There was to be no New Year's party at the Wheaton mansion this year. "No!" sneered Miss Angelina, "for they disposed of the oldest old maid at the last, and probably expect to get rid of the second at somebody else's ball this year."

I am sure Miss Angelina need not have sneered so, because she tried hard enough to get old Toots herself. But that is neither here nor there; Miss Tilly had received a proposal at that New Year's ball, and Miss Fanny her solitaire—from her father, to be sure; but then that was better than not to receive any. Old Toots, proud husband of the peerless Tilly now for many months, was not old at all, and his name wasn't Toots either. His name was Jacob Udderstrome; and in early days he had been the proprietor of a milk ranch, and having used a tin trumpet for the purpose of making known his coming to the more tardy of his customers, he had been honored with the unromantic appellation without his particular wish or consent. When the country had become more settled Jacob sold out, and being possessed of a great deal of natural shrewdness and a native talent for keeping his mouth shut, he had doubled and trebled his money by simply buying up real estate and selling at the right time.

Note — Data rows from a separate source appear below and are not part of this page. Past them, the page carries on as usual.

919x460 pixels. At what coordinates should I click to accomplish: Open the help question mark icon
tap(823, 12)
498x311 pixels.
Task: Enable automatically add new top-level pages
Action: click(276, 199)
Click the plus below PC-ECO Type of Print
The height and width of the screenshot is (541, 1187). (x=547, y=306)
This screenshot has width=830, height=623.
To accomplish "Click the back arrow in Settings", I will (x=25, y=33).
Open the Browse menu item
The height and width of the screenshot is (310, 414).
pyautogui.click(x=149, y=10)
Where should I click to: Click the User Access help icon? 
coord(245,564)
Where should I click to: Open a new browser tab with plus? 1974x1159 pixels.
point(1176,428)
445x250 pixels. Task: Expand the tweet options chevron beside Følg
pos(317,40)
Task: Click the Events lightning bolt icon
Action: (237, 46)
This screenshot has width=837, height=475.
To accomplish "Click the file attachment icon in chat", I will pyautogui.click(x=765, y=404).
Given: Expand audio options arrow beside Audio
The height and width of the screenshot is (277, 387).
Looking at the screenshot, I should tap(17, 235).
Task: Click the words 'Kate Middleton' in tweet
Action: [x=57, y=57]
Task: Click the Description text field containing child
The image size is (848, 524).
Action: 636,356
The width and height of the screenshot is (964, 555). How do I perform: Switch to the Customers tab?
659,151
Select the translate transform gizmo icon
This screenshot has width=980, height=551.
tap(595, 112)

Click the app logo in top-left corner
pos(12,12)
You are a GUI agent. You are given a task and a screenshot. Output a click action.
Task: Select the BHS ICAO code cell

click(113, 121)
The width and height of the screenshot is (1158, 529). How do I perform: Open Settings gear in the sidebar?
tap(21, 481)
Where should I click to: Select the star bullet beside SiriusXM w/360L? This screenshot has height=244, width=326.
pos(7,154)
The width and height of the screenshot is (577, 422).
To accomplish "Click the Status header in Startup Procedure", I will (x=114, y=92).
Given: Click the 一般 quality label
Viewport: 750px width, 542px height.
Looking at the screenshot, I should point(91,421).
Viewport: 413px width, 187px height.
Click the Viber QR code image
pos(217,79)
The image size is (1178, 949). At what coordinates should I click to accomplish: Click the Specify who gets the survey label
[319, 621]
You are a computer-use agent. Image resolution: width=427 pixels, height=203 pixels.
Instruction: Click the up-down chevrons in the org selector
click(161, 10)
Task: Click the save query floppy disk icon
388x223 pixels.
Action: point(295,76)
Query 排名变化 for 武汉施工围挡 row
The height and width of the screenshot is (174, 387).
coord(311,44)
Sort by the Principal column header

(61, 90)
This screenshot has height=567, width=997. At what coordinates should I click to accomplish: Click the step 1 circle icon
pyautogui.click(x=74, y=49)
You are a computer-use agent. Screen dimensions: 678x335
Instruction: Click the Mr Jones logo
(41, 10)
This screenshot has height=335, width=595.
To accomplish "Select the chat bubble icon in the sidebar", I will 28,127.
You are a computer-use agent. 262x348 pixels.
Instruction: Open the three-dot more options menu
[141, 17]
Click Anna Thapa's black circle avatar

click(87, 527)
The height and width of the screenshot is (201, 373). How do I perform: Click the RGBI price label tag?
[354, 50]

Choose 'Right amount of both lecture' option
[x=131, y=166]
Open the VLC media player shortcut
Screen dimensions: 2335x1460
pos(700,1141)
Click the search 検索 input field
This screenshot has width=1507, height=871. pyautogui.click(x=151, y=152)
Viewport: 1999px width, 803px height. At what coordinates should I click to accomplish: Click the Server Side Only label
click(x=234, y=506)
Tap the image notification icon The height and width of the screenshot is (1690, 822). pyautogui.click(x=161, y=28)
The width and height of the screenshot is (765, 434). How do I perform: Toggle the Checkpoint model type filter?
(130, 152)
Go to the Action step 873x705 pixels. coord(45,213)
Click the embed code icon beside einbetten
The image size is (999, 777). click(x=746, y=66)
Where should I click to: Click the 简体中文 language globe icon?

Fanny was still languishing for the right one; she could never think of entertaining less than a hundred thousand, when Tilly had gotten at least three times that amount. Father and mother seldom interfered with any of their daughters' plans or pleasures, and only once in the course of the past year had Papa Wheaton been seriously displeased. On this occasion he had Lola called into the room, and demanded sternly of her why she had refused the hand and fortune of Hiram Watson? He looked quite fierce and kept brushing up the ridge of hair on his head stiffer and stiffer, till at last it stood alone. Then Lola ventured to ask, "Are you speaking of Mr. Watson the tobacconist?"

"Tobacconist? To be sure I am; a tobacconist isn't to be sneezed at when he's got a cool half million to back him."

"It was not that I spoke of; I have only to say that I could feel nothing more than respect for him; and I will never marry where I cannot give my heart with my hand."

"That's your notion of what's right, is it? What, do you tell me, when I've spent more money on your education than both your sisters together ever cost me, that you can't marry a worthy, solid man because he won't write sentimental love-letters? I tell you—"

He was talking himself into a rage and turning purple in the face, when his wife entered, and, like the good, quiet angel she always was, put an end to the interview and the father's anger with her favorite child.

Lola told Charlie of the interview, and he thanked her for her devotion, and strengthened her resolution by such words as only Charlie could utter—so full of the heart's deep love and the warmth of a rich chivalrous nature. "On Christmas day, my love," he said, "I shall be able to step boldly before your father and claim you for my wife. I am all but a rich man now, thanks to old Bingham's prompting and the secrecy observed, which has left this thing entirely in our own hands. I have the field almost to myself, and shall realize within the next three months such a fortune as I had never dreamed of possessing."